Title: Watching Alone: Relational goods, television, and happiness
Author(s): Luigino Bruni & Luca Stanca
Publisher: Journal of Economic Behavior and Organization
Year: 2008
URL: http://www.sciencedirect.com/science/article/pii/S0167268106002095
Topics: television, subjective wellbeing, relational goods
Methods: Regression analysis using data from the World Values Study
What it says: Despite what people might think about the relationship between income and happiness, individual happiness does not appear to grow with overall economic growth according to the data in the World Values Survey. Some researchers have explained this by theorizing that people make decisions about consumption by comparing themselves to a reference group, which makes individual utility measurable in terms relative to other people. According to this theory, as long as your means to consume remain unchanged relative to other people, your overall happiness will remain unchanged, even if your consumption level has increased. The means by which television reduces subjective wellbeing, according to Bruni and Stanca, is that watching advertising and content featuring wealthy people inspires dissatisfaction among viewers and constant aspiration for more and better things.
In addition to leading to income aspiration, Bruni and Stanca present theories from psychological research that suggest strong interpersonal relationships and time spent with friends and family are key to a strong sense of wellbeing. Since television occupies such a large share of time in the United States and around the world, they argue that time spent watching television crowds out time that could be spent on activities with friends and family, or consuming “relational goods.”
Using data from the World Values Survey, which includes data from about 80 countries, they control for region of the world, age, gender, income, health, freedom, education, employment status, marital status, personality traits, and beliefs. In addition to considering the impact on life satisfaction descriptively, the authors use 2SLS to check on a possible causal interpretation of the results, with variables for the importance of friends and family and importance of television as instruments for the relational indicators and TV consumption, respectively. Their results show a positive relationship between volunteering and social activities and happiness, and a negative relationship between television viewing and social and volunteering activities. Using these results, they argue that, as countries’ wealth increases, people tend to over-consume material goods and under consume relational goods that would increase their life satisfaction to keep on an equal level of consumption as their neighbors. Since respondents’ tendency to participate in volunteer activities and interact socially with friends and family decreases as hours of television watched per day increases, their theory follows that one of the means by which life satisfaction does not increase with income is that television causes people to stay on the “relational treadmill” of failing to increase happiness as income increases.

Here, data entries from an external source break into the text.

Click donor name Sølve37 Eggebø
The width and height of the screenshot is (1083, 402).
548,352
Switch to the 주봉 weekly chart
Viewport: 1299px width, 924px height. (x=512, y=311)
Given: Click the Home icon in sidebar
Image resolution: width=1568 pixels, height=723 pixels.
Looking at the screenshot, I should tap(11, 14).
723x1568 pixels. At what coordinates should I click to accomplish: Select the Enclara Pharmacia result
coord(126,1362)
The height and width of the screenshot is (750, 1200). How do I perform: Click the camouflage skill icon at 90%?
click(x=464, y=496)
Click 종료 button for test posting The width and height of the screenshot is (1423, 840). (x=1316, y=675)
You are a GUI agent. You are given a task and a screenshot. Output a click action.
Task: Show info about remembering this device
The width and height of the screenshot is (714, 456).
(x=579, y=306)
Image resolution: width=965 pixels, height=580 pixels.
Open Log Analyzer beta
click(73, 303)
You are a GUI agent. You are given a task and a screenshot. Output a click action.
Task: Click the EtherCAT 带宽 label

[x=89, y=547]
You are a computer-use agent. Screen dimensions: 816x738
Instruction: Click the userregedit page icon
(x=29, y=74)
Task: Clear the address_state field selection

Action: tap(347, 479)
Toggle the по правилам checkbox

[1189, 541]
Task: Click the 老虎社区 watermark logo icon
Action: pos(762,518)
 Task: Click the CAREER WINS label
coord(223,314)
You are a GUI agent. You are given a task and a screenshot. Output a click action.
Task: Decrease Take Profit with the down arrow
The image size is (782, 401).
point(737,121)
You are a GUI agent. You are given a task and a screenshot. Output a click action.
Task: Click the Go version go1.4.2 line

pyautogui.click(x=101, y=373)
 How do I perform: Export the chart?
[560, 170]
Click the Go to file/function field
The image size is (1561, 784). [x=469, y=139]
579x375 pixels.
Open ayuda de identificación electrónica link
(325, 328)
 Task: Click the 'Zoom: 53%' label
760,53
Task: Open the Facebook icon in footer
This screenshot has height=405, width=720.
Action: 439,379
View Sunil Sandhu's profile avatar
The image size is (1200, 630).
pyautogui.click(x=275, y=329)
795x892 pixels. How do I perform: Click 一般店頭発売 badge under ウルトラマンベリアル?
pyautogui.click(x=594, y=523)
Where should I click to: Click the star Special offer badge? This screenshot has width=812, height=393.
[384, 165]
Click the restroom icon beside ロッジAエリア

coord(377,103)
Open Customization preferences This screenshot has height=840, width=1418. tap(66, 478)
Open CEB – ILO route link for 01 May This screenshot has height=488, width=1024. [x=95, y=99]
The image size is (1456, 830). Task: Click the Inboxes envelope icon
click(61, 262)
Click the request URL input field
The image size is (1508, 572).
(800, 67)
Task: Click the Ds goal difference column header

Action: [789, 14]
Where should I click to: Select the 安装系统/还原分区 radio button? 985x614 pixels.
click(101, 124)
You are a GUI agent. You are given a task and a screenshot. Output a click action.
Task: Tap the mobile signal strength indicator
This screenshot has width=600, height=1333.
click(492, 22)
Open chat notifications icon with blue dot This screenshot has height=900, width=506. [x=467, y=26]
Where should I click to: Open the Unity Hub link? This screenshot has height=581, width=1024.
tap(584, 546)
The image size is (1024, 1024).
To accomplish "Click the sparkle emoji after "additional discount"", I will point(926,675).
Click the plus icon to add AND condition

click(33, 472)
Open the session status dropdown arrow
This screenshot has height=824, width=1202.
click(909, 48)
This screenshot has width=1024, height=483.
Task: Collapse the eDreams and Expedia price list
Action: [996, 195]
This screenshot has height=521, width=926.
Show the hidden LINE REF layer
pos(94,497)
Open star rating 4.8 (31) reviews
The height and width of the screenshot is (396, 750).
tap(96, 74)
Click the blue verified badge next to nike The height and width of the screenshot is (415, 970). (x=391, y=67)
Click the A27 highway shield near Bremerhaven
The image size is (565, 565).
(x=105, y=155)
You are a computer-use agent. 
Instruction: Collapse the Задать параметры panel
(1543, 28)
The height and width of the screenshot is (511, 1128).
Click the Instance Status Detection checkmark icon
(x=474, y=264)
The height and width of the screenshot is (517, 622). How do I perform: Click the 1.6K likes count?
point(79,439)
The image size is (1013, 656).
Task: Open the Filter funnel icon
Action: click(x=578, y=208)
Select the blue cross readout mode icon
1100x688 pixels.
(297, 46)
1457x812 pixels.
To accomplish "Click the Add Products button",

What I think about it: Two research notes, one published in 2011 by Mitesh Kataria and Tobias Regner, and the other by Lutz Schneider published in 2013, dispute the findings in this paper based on the empirical approach and the interpretation.
Kataria and Regner criticize Bruni and Stanca for their strong interpretation of their findings based on just two regression analyses. They argue that there is significant heterogeneity between countries even within the dummy variables that Bruni and Stanca create based on regions of the world. In their models using data from different countries, they find that television has an overall positive impact on wellbeing, meaning that people who watch television are more likely to report positive wellbeing than people who don’t watch television. Additionally, they do not find evidence that relational activities are more associated with happiness than watching television. They argue that, in models where the direction of the coefficient on television hours is negative, the impact is very small compared to factors like income and health, and that more research into personality traits like neuroticism may be an interesting determinant of wellbeing and television to explore in future research.
Schneider finds an error in the way that Bruni and Stanca classified countries in the WVS and presents new analyses with the corrected classification. Schneider finds a much weakened impact of television viewing with the correct country classification on Bruni and Stanca’s regions, and when considering the significant impact of television viewing with the corrected country classification, the effect is no longer significant. Schenider finds more validity in Bruni & Stanca’s theoretical argument that income aspiration leads to the “relational treadmill” of not reaching increased life satisfaction, and points to papers with more convincing evidence to support that theory.
Bearing in mind these critiques, it seems that there is merit to Bruni and Stanca’s theoretical framework, but some problems with their empirical analysis and interpretation. I think we should be hesitant to take any of the magnitudes or the significance of their effects to heart, but their basic theory that television leads to income aspiration, which in turn causes people to over consume material goods and under consume relational goods has enough grounding that we should continue to consider its validity.
What it all means: In contrast with the literature we’ve reviewed relating watching television to health outcomes, where there seems to be some agreement in the direction and significance of the effects related to watching television, relating television to happiness seems to be a bit murkier. The evidence from these three papers suggests that there may be a relationship between income aspiration, happiness, and television, but that there is disagreement on the best way to assess the magnitude or the causes of that relationship according to the World Values Survey. In particular, the country-specific impacts appear to be significant drivers of whether or not television affects individual wellbeing. The conflicting results from these authors affirms the complexity of the intuition underlying the study of subjective wellbeing.